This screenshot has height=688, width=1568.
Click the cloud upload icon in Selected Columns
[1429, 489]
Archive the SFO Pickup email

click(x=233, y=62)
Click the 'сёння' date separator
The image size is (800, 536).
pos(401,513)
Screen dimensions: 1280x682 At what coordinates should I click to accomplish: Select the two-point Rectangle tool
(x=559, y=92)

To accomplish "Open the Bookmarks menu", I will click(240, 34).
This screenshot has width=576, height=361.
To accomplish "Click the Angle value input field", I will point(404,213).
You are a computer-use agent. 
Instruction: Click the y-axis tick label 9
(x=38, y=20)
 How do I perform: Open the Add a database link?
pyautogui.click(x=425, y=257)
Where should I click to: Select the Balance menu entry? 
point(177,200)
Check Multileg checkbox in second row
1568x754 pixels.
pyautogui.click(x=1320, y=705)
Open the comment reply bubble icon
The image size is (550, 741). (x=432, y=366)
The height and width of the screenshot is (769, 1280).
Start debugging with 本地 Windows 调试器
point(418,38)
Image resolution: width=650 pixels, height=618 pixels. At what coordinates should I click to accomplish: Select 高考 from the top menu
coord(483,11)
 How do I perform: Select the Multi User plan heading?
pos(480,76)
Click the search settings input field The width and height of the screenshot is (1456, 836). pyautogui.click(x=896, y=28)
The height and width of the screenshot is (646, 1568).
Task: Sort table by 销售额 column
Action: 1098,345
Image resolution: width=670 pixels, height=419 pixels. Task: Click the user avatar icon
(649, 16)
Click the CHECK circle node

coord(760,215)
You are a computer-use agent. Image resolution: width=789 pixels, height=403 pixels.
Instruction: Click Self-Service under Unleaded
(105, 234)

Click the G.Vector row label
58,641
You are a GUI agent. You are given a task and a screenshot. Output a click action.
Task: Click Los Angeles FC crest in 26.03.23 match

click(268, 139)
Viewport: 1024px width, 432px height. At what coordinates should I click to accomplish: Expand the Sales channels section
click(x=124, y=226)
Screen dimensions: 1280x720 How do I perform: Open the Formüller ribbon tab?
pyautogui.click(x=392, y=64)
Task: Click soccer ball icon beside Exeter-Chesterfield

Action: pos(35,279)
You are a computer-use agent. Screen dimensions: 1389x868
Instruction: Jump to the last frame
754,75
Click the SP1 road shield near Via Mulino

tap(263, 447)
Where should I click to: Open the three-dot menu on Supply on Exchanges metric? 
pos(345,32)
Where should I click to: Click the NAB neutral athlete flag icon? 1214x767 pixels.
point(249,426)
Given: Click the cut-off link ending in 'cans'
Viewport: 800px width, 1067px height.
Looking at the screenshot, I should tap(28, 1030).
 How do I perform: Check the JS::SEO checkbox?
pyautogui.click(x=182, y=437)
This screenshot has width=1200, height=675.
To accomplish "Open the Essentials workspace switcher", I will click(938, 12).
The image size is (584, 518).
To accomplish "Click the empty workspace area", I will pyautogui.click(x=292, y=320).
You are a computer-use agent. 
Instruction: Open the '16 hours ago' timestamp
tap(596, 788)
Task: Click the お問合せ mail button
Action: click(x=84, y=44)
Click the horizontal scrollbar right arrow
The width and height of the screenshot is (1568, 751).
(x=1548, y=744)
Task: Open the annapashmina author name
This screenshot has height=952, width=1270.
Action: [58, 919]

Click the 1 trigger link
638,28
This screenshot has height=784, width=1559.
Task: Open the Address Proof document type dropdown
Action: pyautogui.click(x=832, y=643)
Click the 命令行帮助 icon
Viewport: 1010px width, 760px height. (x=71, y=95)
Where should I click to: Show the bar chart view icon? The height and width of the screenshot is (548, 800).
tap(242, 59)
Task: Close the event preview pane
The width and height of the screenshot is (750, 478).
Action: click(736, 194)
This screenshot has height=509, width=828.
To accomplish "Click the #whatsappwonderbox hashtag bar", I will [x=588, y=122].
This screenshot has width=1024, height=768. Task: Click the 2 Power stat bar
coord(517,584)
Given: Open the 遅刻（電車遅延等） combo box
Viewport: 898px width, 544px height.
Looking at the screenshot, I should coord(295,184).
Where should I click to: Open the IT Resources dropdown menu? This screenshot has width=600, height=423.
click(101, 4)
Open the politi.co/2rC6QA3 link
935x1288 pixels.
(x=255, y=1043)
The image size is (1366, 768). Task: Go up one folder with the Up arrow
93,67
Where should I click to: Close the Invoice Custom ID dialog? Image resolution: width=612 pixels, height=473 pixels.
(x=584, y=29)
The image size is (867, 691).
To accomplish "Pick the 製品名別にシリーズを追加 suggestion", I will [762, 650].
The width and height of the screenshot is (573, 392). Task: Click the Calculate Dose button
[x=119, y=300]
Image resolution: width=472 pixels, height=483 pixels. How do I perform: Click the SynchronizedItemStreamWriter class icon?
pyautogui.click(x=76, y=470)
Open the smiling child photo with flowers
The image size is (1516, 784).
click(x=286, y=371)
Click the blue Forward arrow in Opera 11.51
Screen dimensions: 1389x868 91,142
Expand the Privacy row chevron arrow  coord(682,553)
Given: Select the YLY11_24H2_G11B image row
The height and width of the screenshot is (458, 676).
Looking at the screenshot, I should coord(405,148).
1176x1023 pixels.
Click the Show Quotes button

※ ※ ※

-- Requirement --
May I have all of the records repeated exactly?

-- Task result --
This screenshot has height=688, width=1568.
Click the cloud upload icon in Selected Columns
[1429, 489]
Archive the SFO Pickup email

click(x=233, y=62)
Click the 'сёння' date separator
The image size is (800, 536).
pos(401,513)
Screen dimensions: 1280x682 At what coordinates should I click to accomplish: Select the two-point Rectangle tool
(x=559, y=92)

To accomplish "Open the Bookmarks menu", I will click(240, 34).
This screenshot has width=576, height=361.
To accomplish "Click the Angle value input field", I will point(404,213).
You are a computer-use agent. 
Instruction: Click the y-axis tick label 9
(x=38, y=20)
 How do I perform: Open the Add a database link?
pyautogui.click(x=425, y=257)
Where should I click to: Select the Balance menu entry? 
point(177,200)
Check Multileg checkbox in second row
1568x754 pixels.
pyautogui.click(x=1320, y=705)
Open the comment reply bubble icon
The image size is (550, 741). (x=432, y=366)
The height and width of the screenshot is (769, 1280).
Start debugging with 本地 Windows 调试器
point(418,38)
Image resolution: width=650 pixels, height=618 pixels. At what coordinates should I click to accomplish: Select 高考 from the top menu
coord(483,11)
 How do I perform: Select the Multi User plan heading?
pos(480,76)
Click the search settings input field The width and height of the screenshot is (1456, 836). pyautogui.click(x=896, y=28)
The height and width of the screenshot is (646, 1568).
Task: Sort table by 销售额 column
Action: 1098,345
Image resolution: width=670 pixels, height=419 pixels. Task: Click the user avatar icon
(649, 16)
Click the CHECK circle node

coord(760,215)
You are a computer-use agent. Image resolution: width=789 pixels, height=403 pixels.
Instruction: Click Self-Service under Unleaded
(105, 234)

Click the G.Vector row label
58,641
You are a GUI agent. You are given a task and a screenshot. Output a click action.
Task: Click Los Angeles FC crest in 26.03.23 match

click(268, 139)
Viewport: 1024px width, 432px height. At what coordinates should I click to accomplish: Expand the Sales channels section
click(x=124, y=226)
Screen dimensions: 1280x720 How do I perform: Open the Formüller ribbon tab?
pyautogui.click(x=392, y=64)
Task: Click soccer ball icon beside Exeter-Chesterfield

Action: pos(35,279)
You are a computer-use agent. Screen dimensions: 1389x868
Instruction: Jump to the last frame
754,75
Click the SP1 road shield near Via Mulino

tap(263, 447)
Where should I click to: Open the three-dot menu on Supply on Exchanges metric? 
pos(345,32)
Where should I click to: Click the NAB neutral athlete flag icon? 1214x767 pixels.
point(249,426)
Given: Click the cut-off link ending in 'cans'
Viewport: 800px width, 1067px height.
Looking at the screenshot, I should tap(28, 1030).
 How do I perform: Check the JS::SEO checkbox?
pyautogui.click(x=182, y=437)
This screenshot has width=1200, height=675.
To accomplish "Open the Essentials workspace switcher", I will click(938, 12).
The image size is (584, 518).
To accomplish "Click the empty workspace area", I will pyautogui.click(x=292, y=320).
You are a computer-use agent. 
Instruction: Open the '16 hours ago' timestamp
tap(596, 788)
Task: Click the お問合せ mail button
Action: click(x=84, y=44)
Click the horizontal scrollbar right arrow
The width and height of the screenshot is (1568, 751).
(x=1548, y=744)
Task: Open the annapashmina author name
This screenshot has height=952, width=1270.
Action: [58, 919]

Click the 1 trigger link
638,28
This screenshot has height=784, width=1559.
Task: Open the Address Proof document type dropdown
Action: pyautogui.click(x=832, y=643)
Click the 命令行帮助 icon
Viewport: 1010px width, 760px height. (x=71, y=95)
Where should I click to: Show the bar chart view icon? The height and width of the screenshot is (548, 800).
tap(242, 59)
Task: Close the event preview pane
The width and height of the screenshot is (750, 478).
Action: click(736, 194)
This screenshot has height=509, width=828.
To accomplish "Click the #whatsappwonderbox hashtag bar", I will [x=588, y=122].
This screenshot has width=1024, height=768. Task: Click the 2 Power stat bar
coord(517,584)
Given: Open the 遅刻（電車遅延等） combo box
Viewport: 898px width, 544px height.
Looking at the screenshot, I should coord(295,184).
Where should I click to: Open the IT Resources dropdown menu? This screenshot has width=600, height=423.
click(101, 4)
Open the politi.co/2rC6QA3 link
935x1288 pixels.
(x=255, y=1043)
The image size is (1366, 768). Task: Go up one folder with the Up arrow
93,67
Where should I click to: Close the Invoice Custom ID dialog? Image resolution: width=612 pixels, height=473 pixels.
(x=584, y=29)
The image size is (867, 691).
To accomplish "Pick the 製品名別にシリーズを追加 suggestion", I will [762, 650].
The width and height of the screenshot is (573, 392). Task: Click the Calculate Dose button
[x=119, y=300]
Image resolution: width=472 pixels, height=483 pixels. How do I perform: Click the SynchronizedItemStreamWriter class icon?
pyautogui.click(x=76, y=470)
Open the smiling child photo with flowers
The image size is (1516, 784).
click(x=286, y=371)
Click the blue Forward arrow in Opera 11.51
Screen dimensions: 1389x868 91,142
Expand the Privacy row chevron arrow  coord(682,553)
Given: Select the YLY11_24H2_G11B image row
The height and width of the screenshot is (458, 676).
Looking at the screenshot, I should coord(405,148).
1176x1023 pixels.
Click the Show Quotes button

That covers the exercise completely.